Segment Start: Material supplied

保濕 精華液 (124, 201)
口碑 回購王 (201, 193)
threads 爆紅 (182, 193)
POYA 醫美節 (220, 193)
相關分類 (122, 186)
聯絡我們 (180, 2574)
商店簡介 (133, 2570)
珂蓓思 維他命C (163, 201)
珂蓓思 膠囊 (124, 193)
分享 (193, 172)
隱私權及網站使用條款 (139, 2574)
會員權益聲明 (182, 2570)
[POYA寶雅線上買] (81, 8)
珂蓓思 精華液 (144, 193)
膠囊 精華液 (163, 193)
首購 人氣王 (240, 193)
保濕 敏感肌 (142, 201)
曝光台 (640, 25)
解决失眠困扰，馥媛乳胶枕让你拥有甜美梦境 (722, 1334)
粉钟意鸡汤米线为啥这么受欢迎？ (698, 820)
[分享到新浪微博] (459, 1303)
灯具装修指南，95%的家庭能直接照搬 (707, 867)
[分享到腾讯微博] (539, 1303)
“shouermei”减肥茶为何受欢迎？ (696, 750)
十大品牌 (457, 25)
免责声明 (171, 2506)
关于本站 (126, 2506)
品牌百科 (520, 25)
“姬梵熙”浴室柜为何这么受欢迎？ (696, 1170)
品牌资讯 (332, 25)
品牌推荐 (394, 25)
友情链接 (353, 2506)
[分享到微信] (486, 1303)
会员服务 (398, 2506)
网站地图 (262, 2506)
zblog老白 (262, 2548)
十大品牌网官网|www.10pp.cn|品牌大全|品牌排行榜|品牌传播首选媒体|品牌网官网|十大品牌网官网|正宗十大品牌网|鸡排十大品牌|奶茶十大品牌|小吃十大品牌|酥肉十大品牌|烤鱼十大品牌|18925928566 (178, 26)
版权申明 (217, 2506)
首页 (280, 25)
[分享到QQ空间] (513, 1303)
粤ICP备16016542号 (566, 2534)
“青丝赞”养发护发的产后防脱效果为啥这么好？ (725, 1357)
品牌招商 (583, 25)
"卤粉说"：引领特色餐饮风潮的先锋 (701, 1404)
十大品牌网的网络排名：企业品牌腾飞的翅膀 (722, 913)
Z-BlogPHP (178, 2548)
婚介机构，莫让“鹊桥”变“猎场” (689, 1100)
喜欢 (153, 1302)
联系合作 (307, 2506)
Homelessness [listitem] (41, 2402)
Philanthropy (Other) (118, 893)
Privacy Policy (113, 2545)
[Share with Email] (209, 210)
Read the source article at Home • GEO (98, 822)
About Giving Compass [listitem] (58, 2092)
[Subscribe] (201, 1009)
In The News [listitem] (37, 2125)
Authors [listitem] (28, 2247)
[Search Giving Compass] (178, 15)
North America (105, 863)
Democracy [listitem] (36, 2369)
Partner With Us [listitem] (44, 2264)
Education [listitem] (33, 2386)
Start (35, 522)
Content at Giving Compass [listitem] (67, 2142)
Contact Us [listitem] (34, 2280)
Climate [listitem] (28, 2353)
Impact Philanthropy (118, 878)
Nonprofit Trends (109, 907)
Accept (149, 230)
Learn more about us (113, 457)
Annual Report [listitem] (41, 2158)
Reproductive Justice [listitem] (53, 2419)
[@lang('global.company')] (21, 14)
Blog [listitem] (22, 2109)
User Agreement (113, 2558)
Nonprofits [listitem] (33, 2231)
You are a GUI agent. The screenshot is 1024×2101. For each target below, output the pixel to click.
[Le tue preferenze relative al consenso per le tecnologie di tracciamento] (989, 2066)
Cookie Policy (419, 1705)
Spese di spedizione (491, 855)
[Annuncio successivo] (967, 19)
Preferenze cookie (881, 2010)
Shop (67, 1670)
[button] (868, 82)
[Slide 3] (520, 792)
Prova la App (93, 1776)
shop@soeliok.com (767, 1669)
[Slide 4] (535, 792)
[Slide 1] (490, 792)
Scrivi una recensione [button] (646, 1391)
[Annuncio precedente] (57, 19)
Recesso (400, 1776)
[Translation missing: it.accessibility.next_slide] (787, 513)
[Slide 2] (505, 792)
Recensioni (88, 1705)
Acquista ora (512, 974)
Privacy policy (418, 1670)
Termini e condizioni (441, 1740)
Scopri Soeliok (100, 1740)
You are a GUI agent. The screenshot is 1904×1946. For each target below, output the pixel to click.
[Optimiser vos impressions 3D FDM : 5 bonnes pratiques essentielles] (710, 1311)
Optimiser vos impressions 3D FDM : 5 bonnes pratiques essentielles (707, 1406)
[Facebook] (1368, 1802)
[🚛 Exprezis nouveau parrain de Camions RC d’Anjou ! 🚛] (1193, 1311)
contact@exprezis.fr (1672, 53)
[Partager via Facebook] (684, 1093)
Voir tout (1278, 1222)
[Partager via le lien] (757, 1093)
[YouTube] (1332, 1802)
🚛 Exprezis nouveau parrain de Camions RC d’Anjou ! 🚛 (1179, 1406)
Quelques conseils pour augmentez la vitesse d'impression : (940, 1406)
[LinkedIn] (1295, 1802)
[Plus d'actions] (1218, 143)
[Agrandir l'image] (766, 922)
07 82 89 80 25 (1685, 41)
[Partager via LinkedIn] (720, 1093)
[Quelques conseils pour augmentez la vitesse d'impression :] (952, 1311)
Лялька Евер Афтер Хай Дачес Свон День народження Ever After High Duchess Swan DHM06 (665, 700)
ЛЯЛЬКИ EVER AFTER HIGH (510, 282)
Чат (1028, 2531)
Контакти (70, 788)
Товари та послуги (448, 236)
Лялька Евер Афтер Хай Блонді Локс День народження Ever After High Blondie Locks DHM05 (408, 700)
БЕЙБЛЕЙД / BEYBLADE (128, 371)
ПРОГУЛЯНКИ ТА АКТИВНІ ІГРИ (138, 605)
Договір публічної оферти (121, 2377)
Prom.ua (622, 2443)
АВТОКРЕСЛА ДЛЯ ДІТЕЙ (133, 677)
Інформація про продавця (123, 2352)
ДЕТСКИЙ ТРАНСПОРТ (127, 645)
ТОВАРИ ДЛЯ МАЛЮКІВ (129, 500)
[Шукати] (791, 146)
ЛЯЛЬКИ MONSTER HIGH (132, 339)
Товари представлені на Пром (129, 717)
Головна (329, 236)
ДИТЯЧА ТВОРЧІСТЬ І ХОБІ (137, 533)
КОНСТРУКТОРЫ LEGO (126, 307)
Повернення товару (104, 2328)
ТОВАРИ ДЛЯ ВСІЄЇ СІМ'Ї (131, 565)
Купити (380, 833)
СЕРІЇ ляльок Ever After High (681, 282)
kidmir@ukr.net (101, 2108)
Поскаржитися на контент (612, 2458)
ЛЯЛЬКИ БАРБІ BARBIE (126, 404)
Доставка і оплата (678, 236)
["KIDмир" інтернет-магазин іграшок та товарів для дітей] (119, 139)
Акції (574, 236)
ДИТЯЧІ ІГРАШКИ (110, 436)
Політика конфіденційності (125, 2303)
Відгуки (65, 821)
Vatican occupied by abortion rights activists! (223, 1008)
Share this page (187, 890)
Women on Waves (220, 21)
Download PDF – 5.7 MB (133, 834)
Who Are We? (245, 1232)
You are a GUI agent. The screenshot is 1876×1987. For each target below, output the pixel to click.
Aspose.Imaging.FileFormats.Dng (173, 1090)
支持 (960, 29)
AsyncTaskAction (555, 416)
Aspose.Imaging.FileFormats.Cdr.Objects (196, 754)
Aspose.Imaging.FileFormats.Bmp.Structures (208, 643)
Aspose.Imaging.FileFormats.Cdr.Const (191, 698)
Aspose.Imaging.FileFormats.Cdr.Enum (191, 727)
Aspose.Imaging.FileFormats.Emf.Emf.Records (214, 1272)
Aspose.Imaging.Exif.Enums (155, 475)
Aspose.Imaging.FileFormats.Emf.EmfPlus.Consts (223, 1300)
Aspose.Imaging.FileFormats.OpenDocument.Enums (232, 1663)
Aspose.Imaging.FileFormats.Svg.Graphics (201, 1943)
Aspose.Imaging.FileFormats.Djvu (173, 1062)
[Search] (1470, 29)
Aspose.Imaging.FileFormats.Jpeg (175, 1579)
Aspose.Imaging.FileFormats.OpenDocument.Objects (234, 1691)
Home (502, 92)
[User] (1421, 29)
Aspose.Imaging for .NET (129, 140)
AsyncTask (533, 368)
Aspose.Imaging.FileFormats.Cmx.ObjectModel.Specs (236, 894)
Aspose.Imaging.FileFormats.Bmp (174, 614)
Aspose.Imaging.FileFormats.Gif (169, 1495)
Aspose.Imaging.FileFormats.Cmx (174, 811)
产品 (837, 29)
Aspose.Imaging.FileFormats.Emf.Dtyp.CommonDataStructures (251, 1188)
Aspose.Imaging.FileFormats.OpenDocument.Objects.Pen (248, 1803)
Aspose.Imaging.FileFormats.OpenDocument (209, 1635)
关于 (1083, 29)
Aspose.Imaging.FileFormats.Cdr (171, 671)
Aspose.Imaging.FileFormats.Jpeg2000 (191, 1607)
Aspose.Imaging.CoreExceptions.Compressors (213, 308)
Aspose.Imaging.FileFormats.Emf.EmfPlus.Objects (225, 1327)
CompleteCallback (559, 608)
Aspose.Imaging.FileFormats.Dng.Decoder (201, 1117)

Segment End: Material supplied

_Your instructions_. Extract every line from the one containing "Aspose.Imaging.FileFormats.Cdr (171, 671)" through the last line of the data, inclusive, exactly as written.

_Expected answer_.
Aspose.Imaging.FileFormats.Cdr (171, 671)
Aspose.Imaging.FileFormats.Jpeg2000 (191, 1607)
Aspose.Imaging.CoreExceptions.Compressors (213, 308)
Aspose.Imaging.FileFormats.Emf.EmfPlus.Objects (225, 1327)
CompleteCallback (559, 608)
Aspose.Imaging.FileFormats.Dng.Decoder (201, 1117)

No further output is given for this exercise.